Mayflower station serves the TEL and is between the Lentor and Bright Hill stations. The official station code is TE6. Being part of the TEL, the station is operated by SMRT Trains. Train frequencies on the TEL range from 3 to 6 minutes. Mayflower station has seven entrances, the most among the TEL2 stations. These entrances connect to the various landmarks nearby, including Kebun Baru Community Club, Mayflower Market & Food Centre, Ang Mo Kio Joint Temple and Ang Mo Kio Methodist Church. Educational institutions around the station include CHIJ Saint Nicholas Girls' School and Mayflower Secondary School.

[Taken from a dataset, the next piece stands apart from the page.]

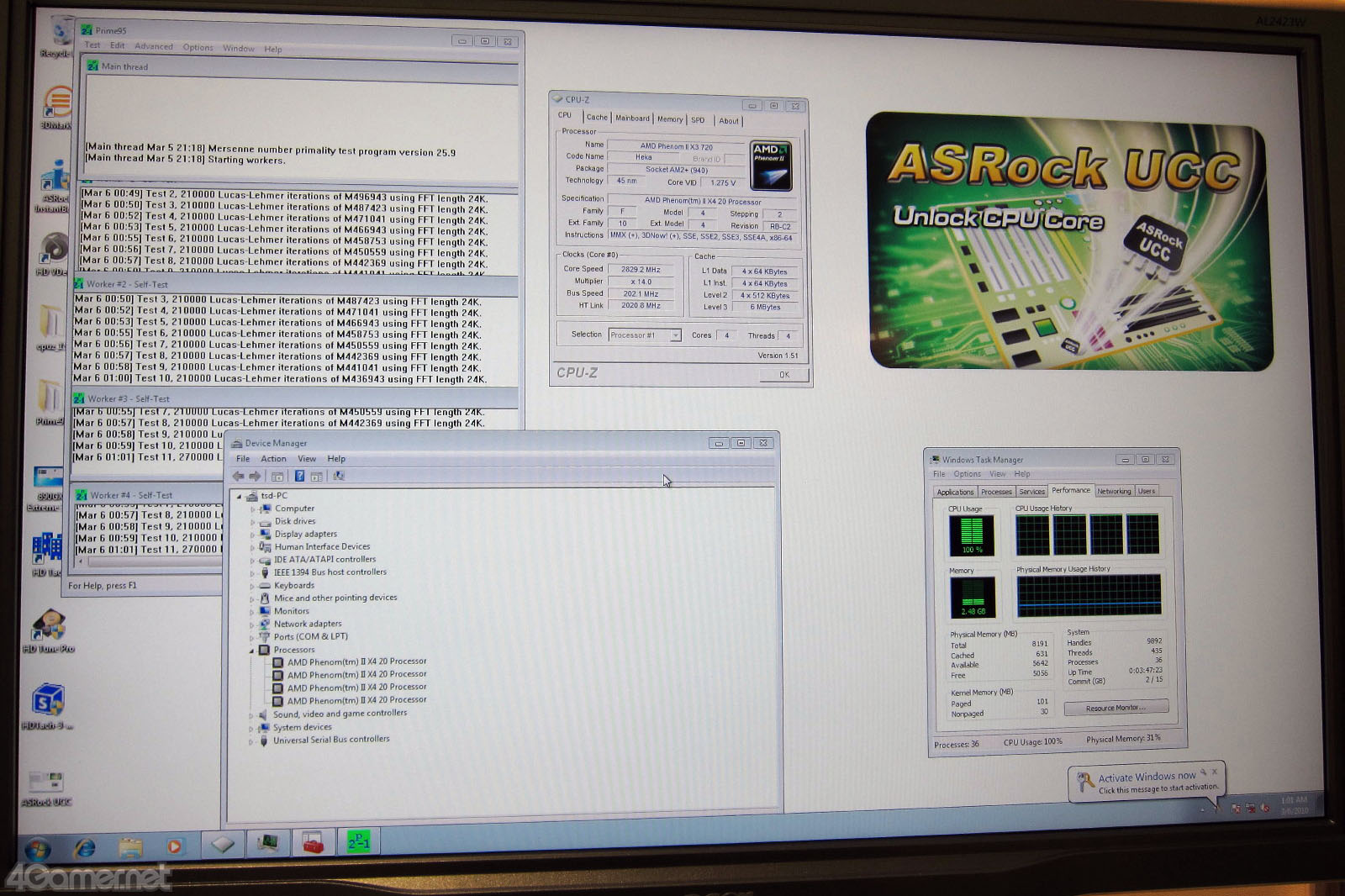1345x896 pixels.
Task: Open the ASRock UCC desktop shortcut
Action: point(45,785)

Designed by Ong&Ong, the linkways, roof panels and the entrances feature hexagonal motifs inspired by the honeycomb. The entrances are barrier-free, allowing easier access for elderly residents in the area. Reflecting the area's heritage as a songbird-watching community, the station is decorated with 22 bird sculptures as part of an Art-in-Transit artwork by Song-Ming Ang. The bird sculptures depict the seven species of birds that are kept as pets in Singapore, including the Oriental white-eye, the red-whiskered bulbul and the zebra dove.

Mayflower station is a designated Civil Defence (CD) shelter and contains a reinforced structure with blast doors. During a chemical attack, the air vents of the station can be shut to prevent the circulation of toxic gases. The CD shelter has dedicated cubicles for chemical decontamination alongside dry toilets.